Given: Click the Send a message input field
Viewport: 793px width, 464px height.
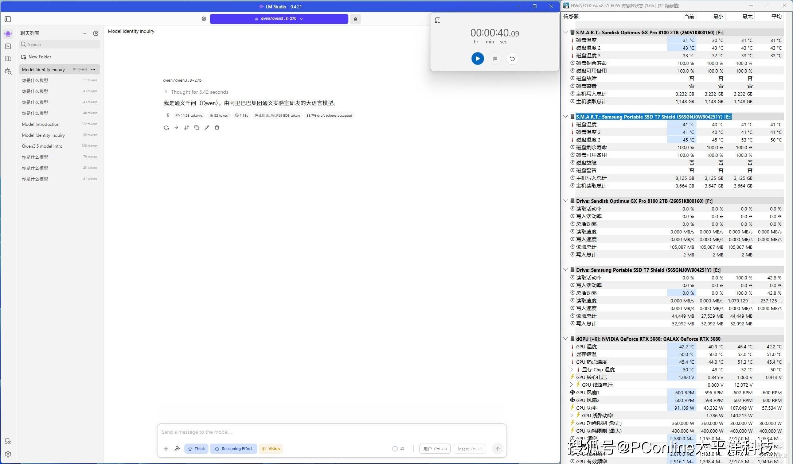Looking at the screenshot, I should [x=332, y=432].
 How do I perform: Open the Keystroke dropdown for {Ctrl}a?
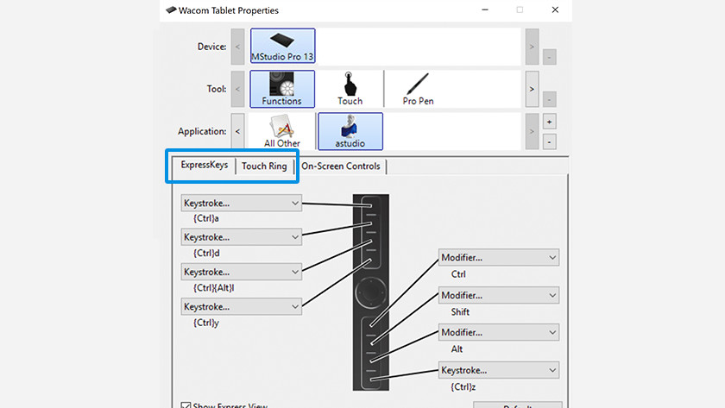click(x=241, y=203)
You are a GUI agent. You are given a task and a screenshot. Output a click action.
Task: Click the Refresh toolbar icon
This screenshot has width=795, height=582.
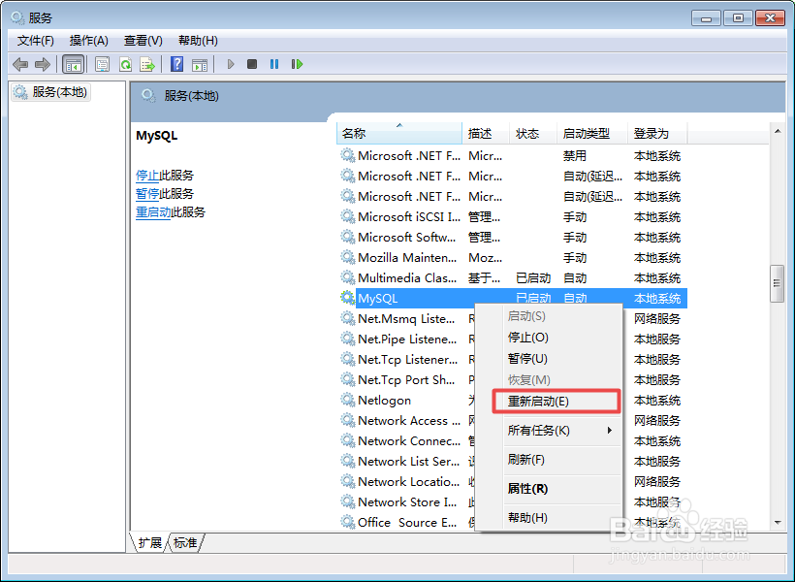coord(125,64)
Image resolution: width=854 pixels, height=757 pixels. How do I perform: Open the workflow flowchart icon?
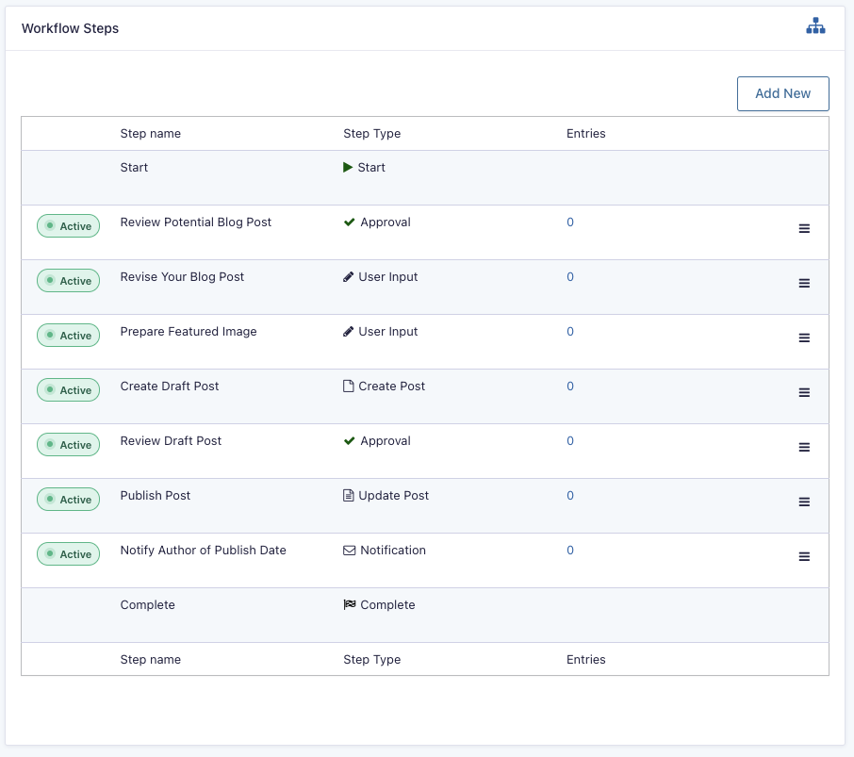click(815, 27)
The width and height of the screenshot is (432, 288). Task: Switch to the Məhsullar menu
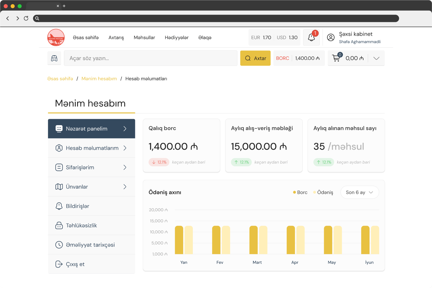point(144,37)
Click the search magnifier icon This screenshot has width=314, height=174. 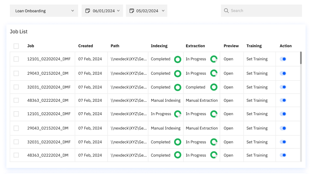point(226,11)
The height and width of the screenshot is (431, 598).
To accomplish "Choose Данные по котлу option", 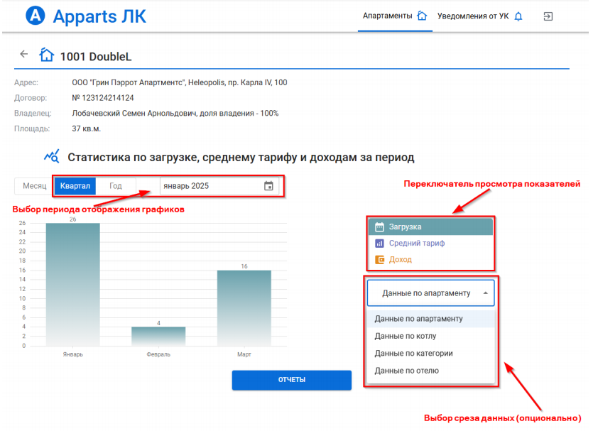I will [x=406, y=336].
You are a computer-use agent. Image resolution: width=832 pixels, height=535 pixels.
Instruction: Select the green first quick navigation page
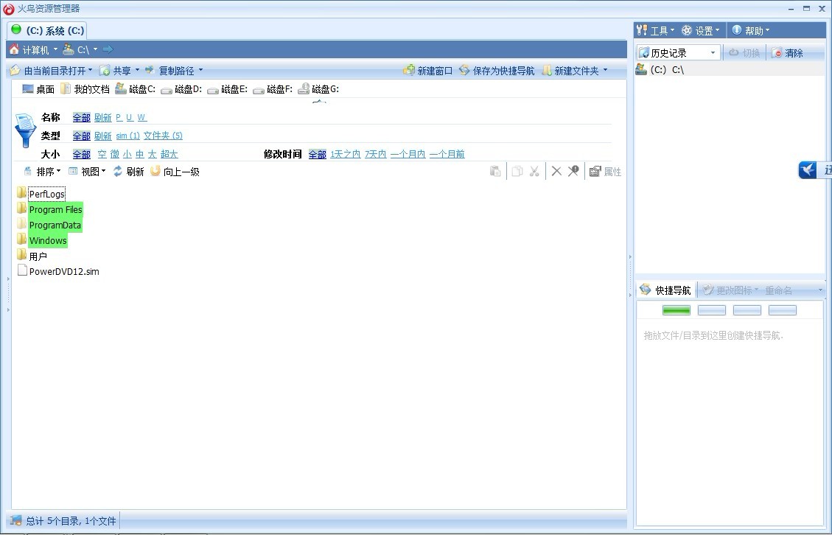coord(676,310)
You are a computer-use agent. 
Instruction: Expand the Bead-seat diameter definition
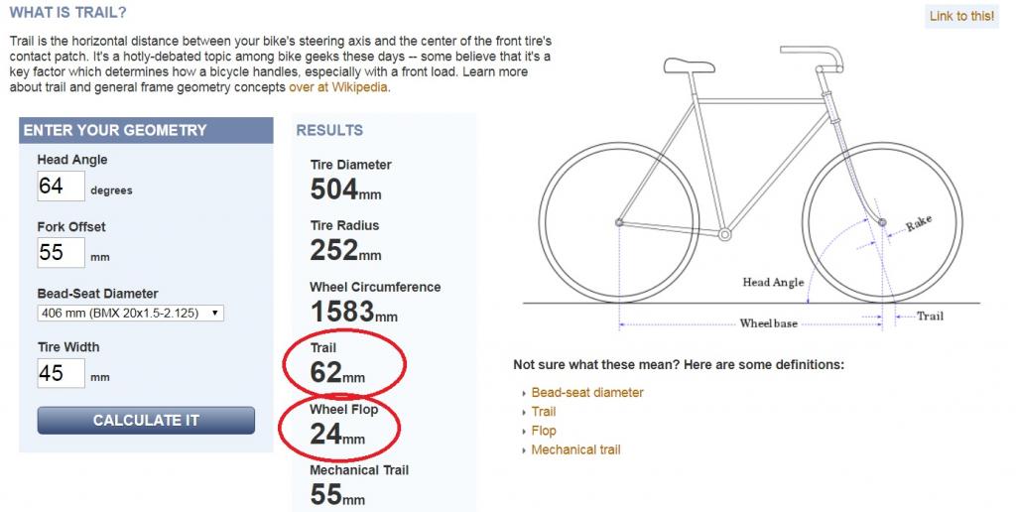(x=587, y=393)
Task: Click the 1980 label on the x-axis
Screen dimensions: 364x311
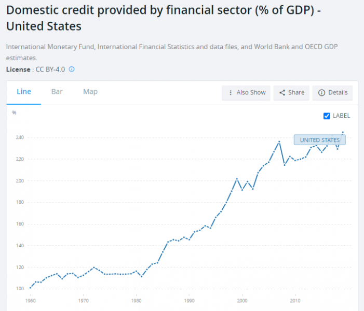Action: point(137,300)
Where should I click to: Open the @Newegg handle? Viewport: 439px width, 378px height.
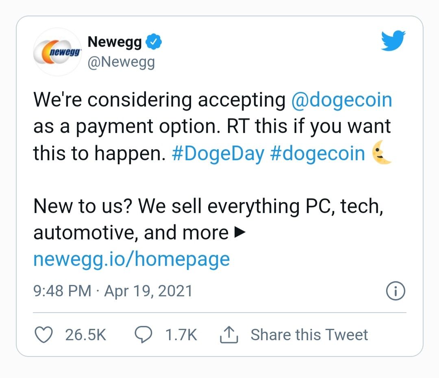coord(121,62)
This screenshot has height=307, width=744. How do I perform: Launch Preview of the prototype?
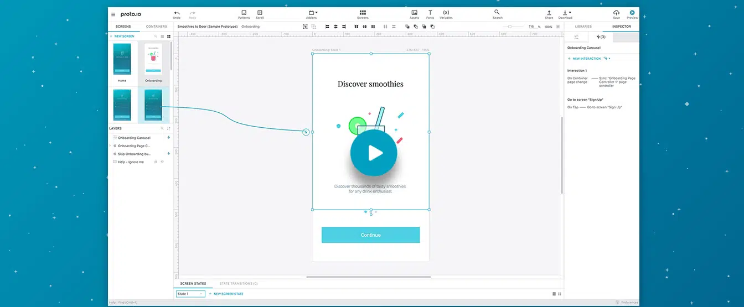[x=632, y=13]
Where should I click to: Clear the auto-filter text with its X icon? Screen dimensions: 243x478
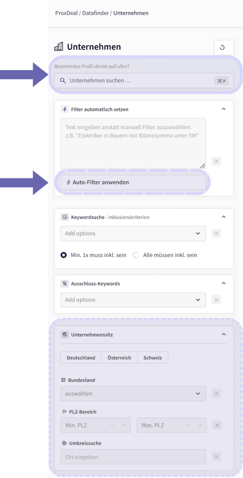pos(216,161)
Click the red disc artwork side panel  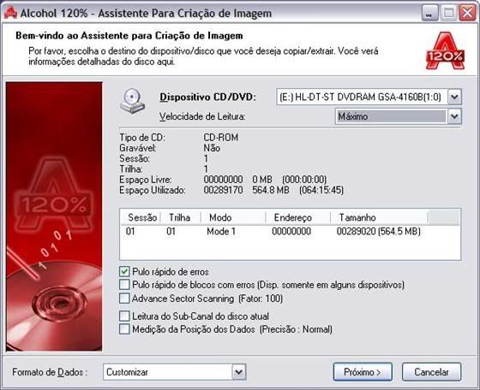54,216
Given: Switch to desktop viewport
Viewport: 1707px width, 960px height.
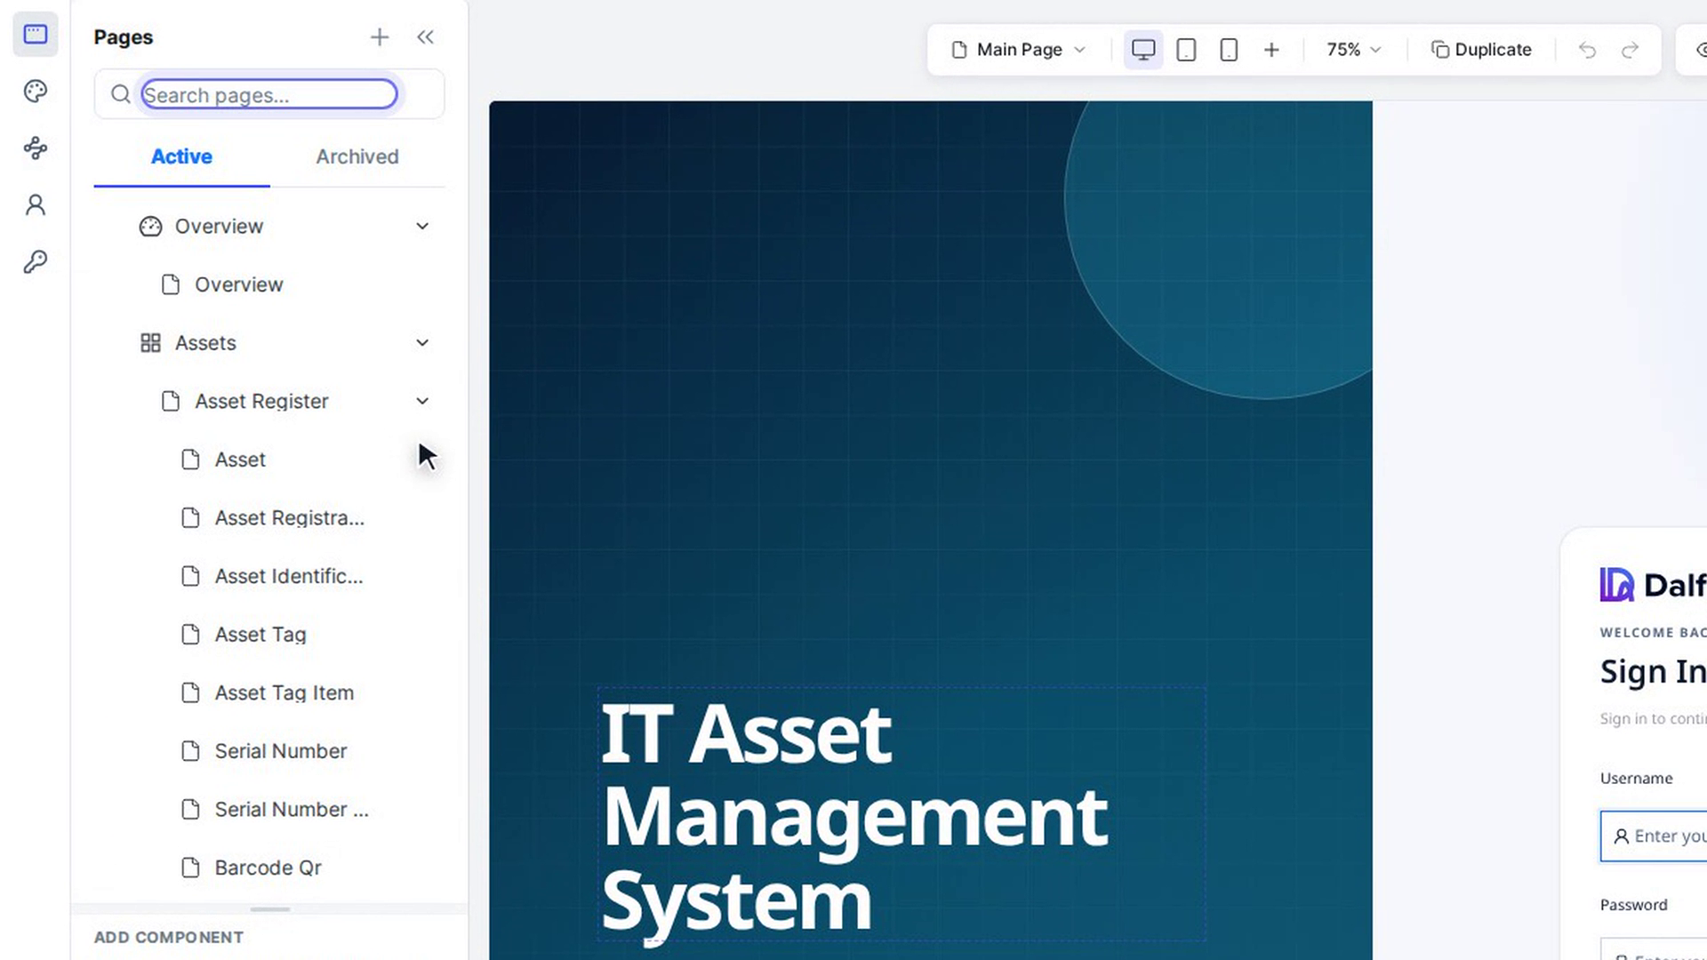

#### The task
Throughout the data above, copy all lines where the word "computer" is found.

#### Finished exercise
You are a computer-use agent. Image resolution: width=832 pixels, height=535 pixels.
You are a computer-use agent. 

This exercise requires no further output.